Borngräber was a member of the Deutscher Monistenbund. When nationalist tendencies showed in the association in 1915, he reacted writing a Friedensappell an die Völker (Appeal for peace to the nations) and the Weltfriedensdrama, a drama for world peace.

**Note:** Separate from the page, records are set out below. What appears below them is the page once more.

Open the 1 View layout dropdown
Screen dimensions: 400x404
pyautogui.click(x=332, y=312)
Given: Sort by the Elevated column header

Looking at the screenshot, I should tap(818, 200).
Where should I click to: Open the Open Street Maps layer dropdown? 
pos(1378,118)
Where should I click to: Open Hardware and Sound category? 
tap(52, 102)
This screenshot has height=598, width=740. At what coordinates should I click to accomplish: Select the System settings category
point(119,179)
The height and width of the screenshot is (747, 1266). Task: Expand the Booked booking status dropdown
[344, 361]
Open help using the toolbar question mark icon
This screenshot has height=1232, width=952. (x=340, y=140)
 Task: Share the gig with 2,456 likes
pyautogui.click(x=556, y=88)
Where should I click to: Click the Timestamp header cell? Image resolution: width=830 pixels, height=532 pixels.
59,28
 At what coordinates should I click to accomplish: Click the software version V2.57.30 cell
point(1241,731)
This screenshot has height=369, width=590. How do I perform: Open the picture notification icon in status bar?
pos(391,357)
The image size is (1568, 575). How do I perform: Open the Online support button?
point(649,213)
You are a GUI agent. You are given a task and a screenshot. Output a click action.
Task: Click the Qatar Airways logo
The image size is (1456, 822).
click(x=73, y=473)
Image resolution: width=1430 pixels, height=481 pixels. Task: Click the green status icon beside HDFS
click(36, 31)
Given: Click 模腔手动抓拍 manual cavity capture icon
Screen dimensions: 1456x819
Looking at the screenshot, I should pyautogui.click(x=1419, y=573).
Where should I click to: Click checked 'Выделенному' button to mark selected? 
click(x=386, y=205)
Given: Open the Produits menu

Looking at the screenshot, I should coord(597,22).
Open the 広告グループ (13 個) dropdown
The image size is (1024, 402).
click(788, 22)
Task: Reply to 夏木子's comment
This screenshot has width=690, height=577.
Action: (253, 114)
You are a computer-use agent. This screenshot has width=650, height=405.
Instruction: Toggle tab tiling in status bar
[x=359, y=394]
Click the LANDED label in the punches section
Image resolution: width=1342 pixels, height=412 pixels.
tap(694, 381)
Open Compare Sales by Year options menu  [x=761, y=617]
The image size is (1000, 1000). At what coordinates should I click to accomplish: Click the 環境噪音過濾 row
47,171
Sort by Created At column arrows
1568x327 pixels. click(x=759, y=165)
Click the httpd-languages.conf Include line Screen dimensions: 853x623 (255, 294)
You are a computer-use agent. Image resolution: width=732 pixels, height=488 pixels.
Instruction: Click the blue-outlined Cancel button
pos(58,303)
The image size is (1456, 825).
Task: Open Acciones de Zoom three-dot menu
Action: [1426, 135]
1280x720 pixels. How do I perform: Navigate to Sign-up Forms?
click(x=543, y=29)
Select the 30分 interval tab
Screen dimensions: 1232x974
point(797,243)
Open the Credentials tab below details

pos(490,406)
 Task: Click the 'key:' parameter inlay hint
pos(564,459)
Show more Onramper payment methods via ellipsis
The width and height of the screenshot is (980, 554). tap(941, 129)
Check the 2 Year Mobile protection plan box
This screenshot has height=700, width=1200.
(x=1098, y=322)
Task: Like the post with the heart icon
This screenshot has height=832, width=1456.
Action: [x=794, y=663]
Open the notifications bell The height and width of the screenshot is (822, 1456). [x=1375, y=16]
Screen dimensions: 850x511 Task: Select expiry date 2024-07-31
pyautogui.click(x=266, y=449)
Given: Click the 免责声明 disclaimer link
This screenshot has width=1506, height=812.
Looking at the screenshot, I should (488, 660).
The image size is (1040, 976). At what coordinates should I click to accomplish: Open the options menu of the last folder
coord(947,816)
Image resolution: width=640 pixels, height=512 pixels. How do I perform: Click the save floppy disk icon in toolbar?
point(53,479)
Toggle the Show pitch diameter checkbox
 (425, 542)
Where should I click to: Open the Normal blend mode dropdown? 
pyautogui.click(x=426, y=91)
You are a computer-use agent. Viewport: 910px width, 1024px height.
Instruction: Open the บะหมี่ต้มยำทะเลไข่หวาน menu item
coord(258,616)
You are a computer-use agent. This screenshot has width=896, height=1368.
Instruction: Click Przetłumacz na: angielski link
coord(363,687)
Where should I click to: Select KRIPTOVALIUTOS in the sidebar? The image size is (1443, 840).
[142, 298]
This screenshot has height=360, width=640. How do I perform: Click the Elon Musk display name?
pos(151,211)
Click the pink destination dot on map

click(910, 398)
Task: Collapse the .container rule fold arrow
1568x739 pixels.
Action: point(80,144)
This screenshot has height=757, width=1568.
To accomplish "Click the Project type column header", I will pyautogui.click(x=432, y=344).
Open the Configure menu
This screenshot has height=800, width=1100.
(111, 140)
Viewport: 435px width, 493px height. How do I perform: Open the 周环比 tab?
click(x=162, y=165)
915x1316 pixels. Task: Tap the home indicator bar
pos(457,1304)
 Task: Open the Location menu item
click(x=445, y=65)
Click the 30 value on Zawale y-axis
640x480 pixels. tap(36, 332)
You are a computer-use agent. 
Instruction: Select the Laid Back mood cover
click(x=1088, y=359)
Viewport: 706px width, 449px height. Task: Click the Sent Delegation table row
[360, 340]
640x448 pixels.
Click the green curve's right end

Borngräber died in Lugano on 19 October 1916 at age 41.

== Legacy ==
Borngräbers Drama Die ersten Menschen was set as an opera, Die ersten Menschen, by Rudi Stephan, completed in 1915, premiered in 1920 by the Oper Frankfurt, and revived beginning in the 1980s.

== Work ==
=== Stage ===
- Das neue Jahrhundert. (Giordano Bruno) Eine Tragödie. Mit einem Vorwort von Ernst Haeckel. Strauß, Bonn 1900. (Digitalisat der 2. Aufl. 1901)
- König Friedwahn. Germanisches Trauerspiel in fünf Aufzügen. Schwetschke, Berlin 1905.
- Die heiligen zehn Gebote des Freien. Der heilige Glaube des Freien. Das heilige Gebet des Freien. Moses oder die Geburt Gottes. tragedy, Verlag Neues Leben, Ron /Berlin 1907.
- Die ersten Menschen. Erotisches Mysterium in zwei Akten. Marquardt, Berlin 1908.
- Althäa und ihr Kind. Die Tragödie der Reinheit. Ein Vorspiel und vier Akte in einem Aufzuge. Borngräber, Berlin 1912.
- Die andere Nacht. Mysterium der Liebe. Borngräber, Berlin 1910.
- Weltfriedensdrama. Ein Weihespiel. Borngräber, Berlin 1916.

=== Philosophy ===
- Gottfreies Christentum. 1903 (lost)
- Das Erwachen der philosophischen Spekulation der Reformationszeit in ihrem stufenweisen Fortschreiten beleuchtet an Schwenkfeld, Thamer, Sebastian Franck von Wörd. (dissertation) Gärtner, Schwarzenberg 1908.
- Gottfreies Menschentum. Die Fortsetzung der alten, die Vollendung einer neuen Reformation. Neues Leben, Berlin 1909.
- with Georg Brandes: Friedens-Appell an die Völker. Stockholm 1916.

=== Poetry ===
- In Wald und Welle und Heide. Ebering, Berlin 1900.
- Neue Gedichte. 1903 (lost).
- Die Hymnen an die Größe und das tiefe Leid. 1915 (lost).

== Sources ==
- Rudolf Steiner: "Das Neue Jahrhundert". Eine Tragödie von Otto Borngräber. In: Magazin für Literatur 1900, 69th year, Nos. 24, 28, 29 (GA 29, pp. 385–392).